FTP “Ascii” Vs “Binary” Mode — What It Means, and Why You Want to Use One or the Other (taken from Support Newsletter 32 June 1998)

There are two different modes for transferring files with FTP: “ASCII” and “binary” mode. The reason for the two different modes is that there are two distinct means of representing the end of a line in a text, or ASCII, file. On UNIX machines, the end of a line is represented by the character. This character is a control-J. Some UNIX commands, like od(1), represent this character with a “\n”. For example, if you have a UNIX file named “foo”:

$ cat foo this is a test of the terminal that is shot from guns. $ od -c foo 00000000000 t h i s i s a t e s t o 00000000020 f \n t h e t e r m i n a l t 00000000040 h a t i s \n s h o t f r o m 00000000060 g u n s . \n 00000000067

On PCs (and on Mainframe computers) the end of a line is represented by a <carriage return> followed by a <newline> character. This is a control-M followed by a control-J.

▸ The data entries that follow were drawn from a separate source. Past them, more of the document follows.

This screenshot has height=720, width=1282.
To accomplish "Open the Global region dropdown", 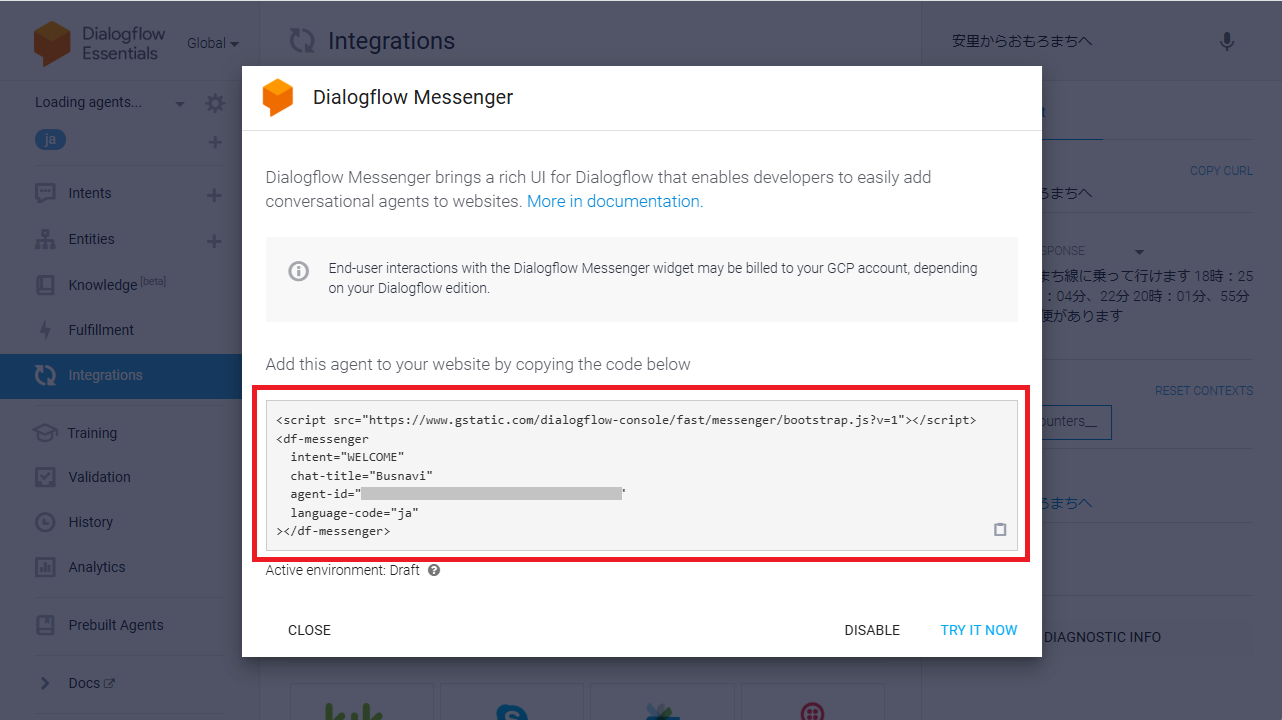I will coord(213,44).
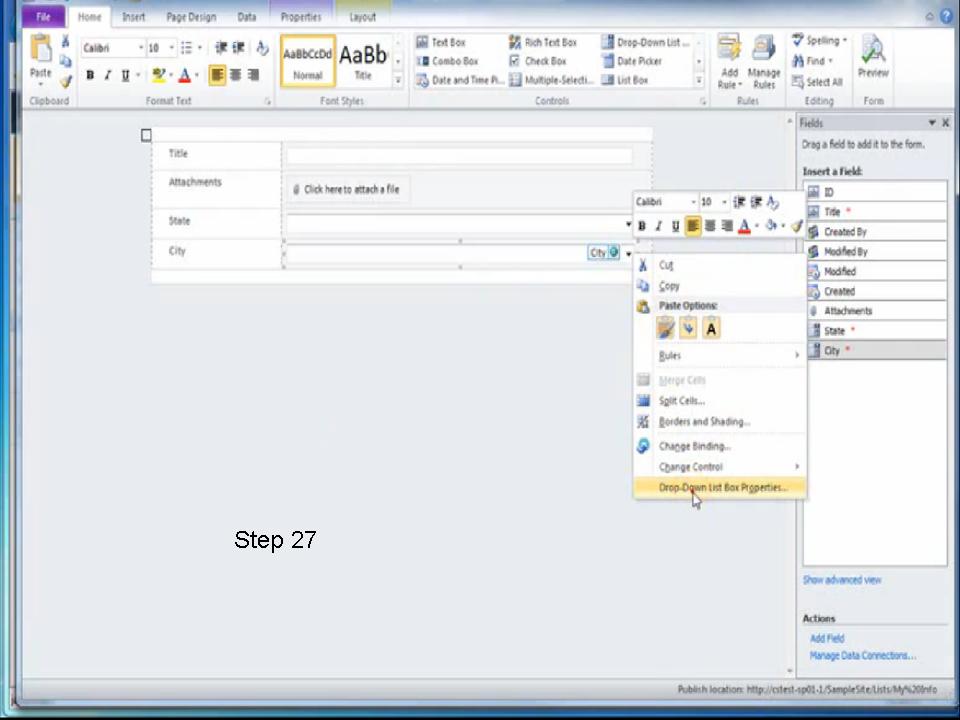Open Manage Rules pane
Viewport: 960px width, 720px height.
coord(764,62)
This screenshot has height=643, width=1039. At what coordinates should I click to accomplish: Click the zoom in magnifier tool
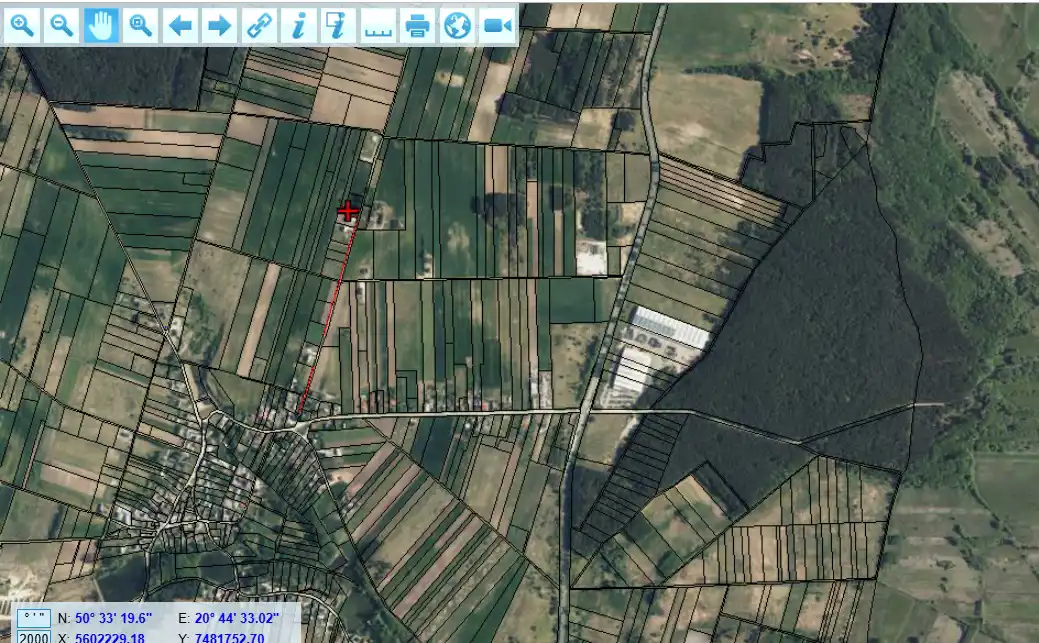pyautogui.click(x=23, y=26)
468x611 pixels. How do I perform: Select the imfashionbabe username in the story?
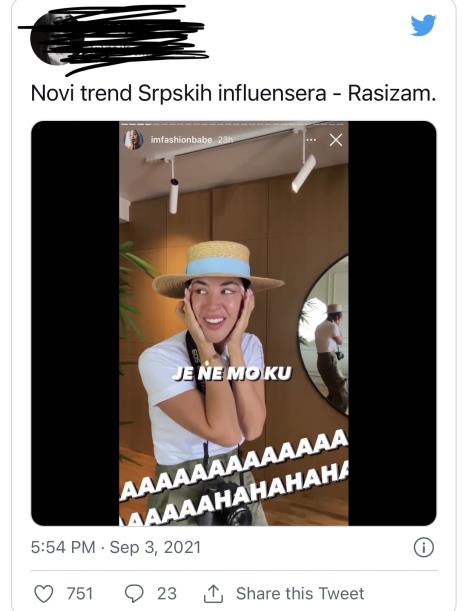pyautogui.click(x=182, y=140)
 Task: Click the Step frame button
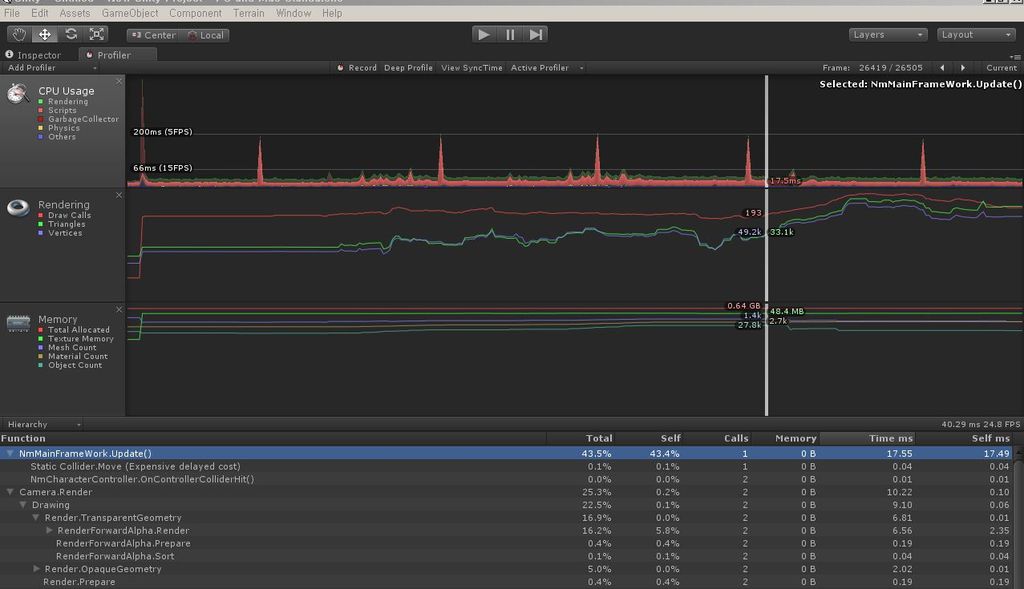pyautogui.click(x=535, y=35)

In FTP, if you specify “ASCII” mode, if you are sending a file from a UNIX system to a PC, a control-M will be added before every control-J in the file. This will ensure that the ASCII/text file will be readable on the PC. Conversely, if you send a file in “ASCII” mode from a PC to a UNIX system, the combination control-M control-J will get changed into a control-J. File size will decrease by one byte per line when sending from a PC to a UNIX system; file size will increase by one byte per line when sending from a UNIX system to a PC. When sending between two PCs — or two UNIX systems — files send in “ASCII” mode will be unchanged.

Files sent in “binary” mode are sent from one system to another with no modification. The file size will always be unchanged on a binary transfer.

“ASCII” mode is appropriate when using FTP to send a single text file between two PCs. “binary” mode is appropriate when sending anything else: TAR files, compressed files, gzip’d files, CA-Alexandria binaries, etc. If a binary file is sent between a PC and a UNIX system in “ASCII” mode, the contents of the binary file will be modified such that it will no longer be readable; the file will have to be re-sent from the originating system in binary mode. Typically, this is the source of the problem when a customer sends us TAR or compressed files that are not readable on our machines.